African Americans found some racial
barriers came down, at least temporarily

   
The great need for factory workers during the war had a generally positive effect for African Americans.  Many found they were being offered a chance to do higher skilled jobs - jobs that before the war they were not often hired for.  Discrimination and prejudice against blacks did not totally disappear, but any change for the better was welcomed.

   For both men in the photo below, this might have been the first time in their life they actually worked side by side with someone of another race.






 




The African American women in the photo below are working
in a large airplane factory with a team of white workers.  Before
the war, scenes like these would not have been very common.











The government encouraged all groups to work together, and to set aside old prejudices

   The government poster shown below urges Americans to put aside prejudices about other races and ethnic groups.  Instead, they should see themselves as "Americans All."  The last names shown in the poster are easily identifiable as Irish, Italian, Jewish, French, Polish, German, and African American.

   Notice the message quoted at the bottom of the poster below, and notice whose name is there. 

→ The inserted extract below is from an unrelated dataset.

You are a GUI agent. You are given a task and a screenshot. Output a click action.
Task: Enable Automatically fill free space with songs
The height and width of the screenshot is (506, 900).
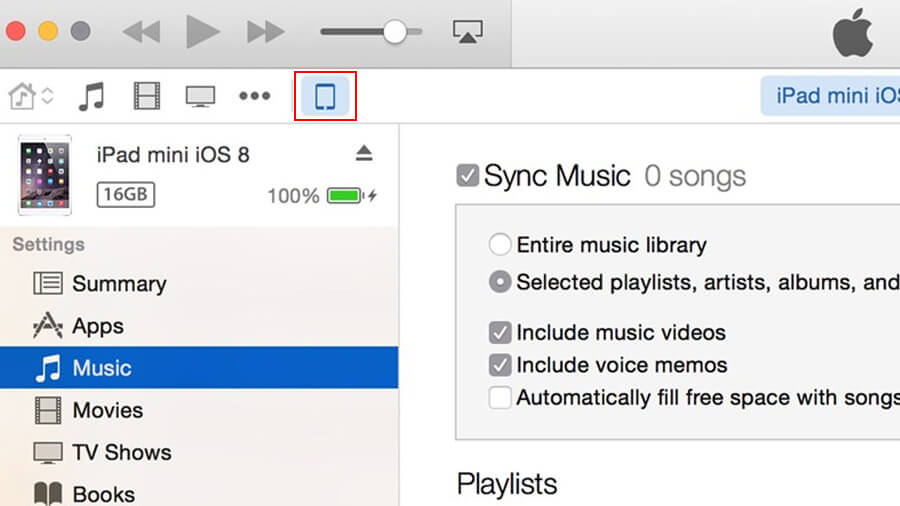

Japanese Americans were forced to
leave
areas along the West Coast

   After the Japanese attack in 1941 on Pearl Harbor, Japanese Americans living on the West Coast found they were often treated with suspicion or even hostility. 
There was a fear that some Japanese Americans might still feel loyalty to Japan.  Another fear was that Japanese spies might easily blend into  the Japanese American neighborhoods, and then report back to Japan on ship movements at U.S. Navy bases.

   In 1942 the federal government created a plan to move more than a hundred thousand Japanese Americans living along the West Coast to relocation camps.  The map below shows the locations of the camps. 











Japanese Americans affected by the relocation order had to sell their homes, businesses,
and many of their belongings on short notice.  Keep in mind that most of these people
were American citizens.  None of them had been accused of doing anything wrong.

The photo below shows a group of Japanese Americans boarding a bus
as they traveled to one of the internment camps.











The internment camps were surrounded with barbed wire and guarded. 
Residents could not leave without special permission. 
The photo below
was taken by Toyo Miyatake, a well known photographer who was among
those forced to relocate to Manzanar, one of the camps in California.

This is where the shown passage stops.